Aufgabe 3: Testen der Anmeldeinformationen von Delia

  1. Öffnen Sie ein neues InPrivate-Browserfenster.
  2. Stellen Sie eine Verbindung mit https://www.office.com her.
  3. Wählen Sie die Anmelde-Option aus.
  4. Geben Sie DeliaD@ <<your domain address>> ein.
  5. Geben Sie das Kennwort ein = Geben Sie das globale Administratorkennwort des Mandanten ein (Hinweis: Sie finden das Administratorkennwort auf der Registerkarte „Labressourcen“).

Hinweis: An diesem Punkt geschieht eine der beiden folgenden Aktionen: Sie sollten eine Meldung erhalten, dass Sie die Authenticator-App einrichten und sich für MFA registrieren müssen. Befolgen Sie die Aufforderungen, um den Vorgang über Ihr persönliches Telefon abzuschließen. HINWEIS: Es kann sein, dass Sie eine Anmeldefehlermeldung mit mehreren Optionen zum Fortfahren erhalten. Wählen Sie in diesem Fall Erneut versuchen aus.

Sie können sehen, dass aufgrund der Regel für bedingten Zugriff, die wir für Delia erstellt haben, MFA erforderlich ist, um die Office 365-Startseite zu öffnen.

Übung 2: Konfigurieren der MFA so, dass sie für die Anmeldung erforderlich ist

Aufgabe 1 - Microsoft Entra pro Benutzender MFA konfigurieren

Abschließend wird erläutert, wie Sie die MFA für Benutzerkonten konfigurieren können.

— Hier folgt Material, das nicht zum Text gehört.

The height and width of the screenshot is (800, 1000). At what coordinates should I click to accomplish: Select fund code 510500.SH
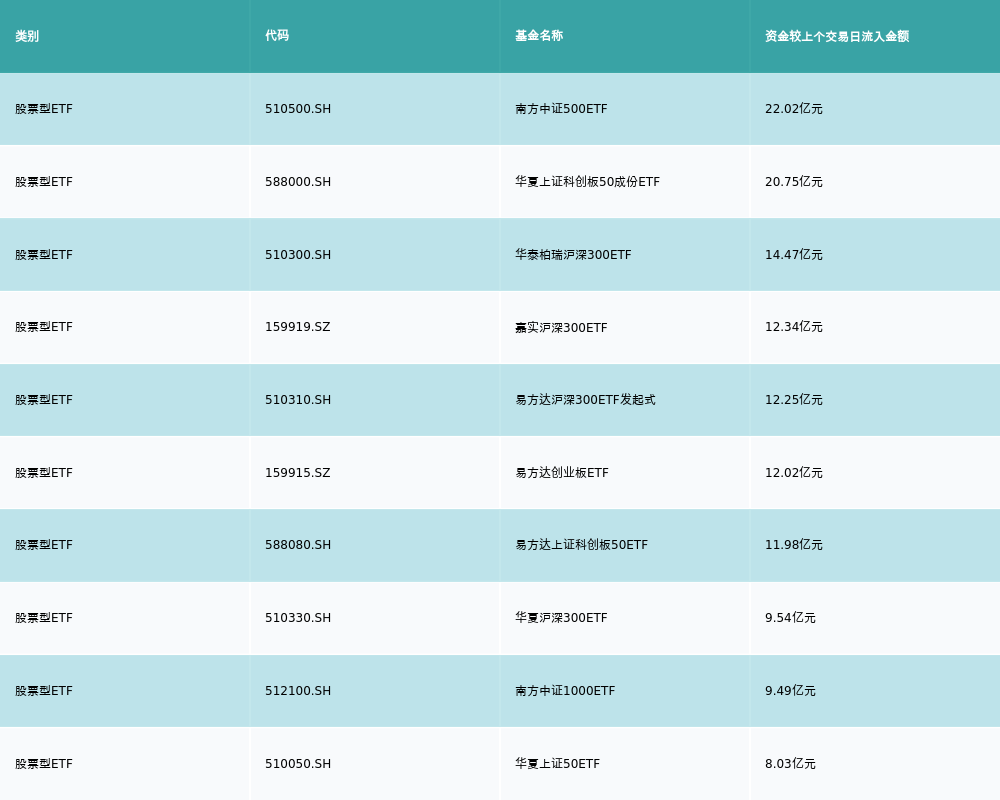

Nun folgt eine weitere Möglichkeit, zu den Einstellungen für die mehrstufige Authentifizierung zu gelangen.

  1. Wechseln Sie zurück zum Microsoft Entra Admin Center und suchen Sie das linke Navigationsmenü von Indentität.

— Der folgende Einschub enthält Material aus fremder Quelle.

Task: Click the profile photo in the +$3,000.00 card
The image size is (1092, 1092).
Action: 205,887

  2. Wählen Sie Benutzende, dann wählen Sie Alle Benutzenden.

  3. Wählen Sie im oberen Menü des Bereichs „Benutzer“ MFA pro Benutzer aus.
    • HINWEIS: Möglicherweise müssen Sie die Elipse (…) verwenden, um zum Menüelement „Benutzerbasierte MFA“ zu gelangen.

    Screenshot der MFA-Option

  4. Eine neue Browserregisterkarte/Ein neues Browserfenster wird mit einem Dialogfeld für Benutzereinstellungen für die Multi-Faktor-Authentifizierung geöffnet.

    Sie können die MFA auf Benutzerbasis aktivieren oder deaktivieren, indem Sie einen Benutzer auswählen und dann die Kurzanleitung auf der rechten Seite befolgen.

    Screenshot: MFA-Optionen

  5. Aktivieren Sie den Eintrag Adele Vance.
  6. Wählen Sie die Option MFA aktivieren unter „QuickSteps“.
  7. Lesen Sie das Popup „Benachrichtigung“, falls es angezeigt wird, und wählen Sie dann die Schaltfläche Multi-Factor Auth aktivieren aus.
  8. Wählen Sie Schließen aus.
  9. Beachten Sie, dass für Adele jetzt der MFA-Status Aktiviert lautet.
  10. Sie können Diensteinstellungen auswählen, um den Bildschirm für die MFA-Einstellung anzuzeigen, der weiter oben in der Übung gezeigt wird.
  11. Schließen Sie die Registerkarte „MFA-“Einstellungen.

Aufgabe 2: Versuchen, sich als Adele anzumelden

  1. Wenn Sie ein weiteres Beispiel für den MFA-Anmeldeprozess sehen möchten, können Sie versuchen, sich als Adele anzumelden.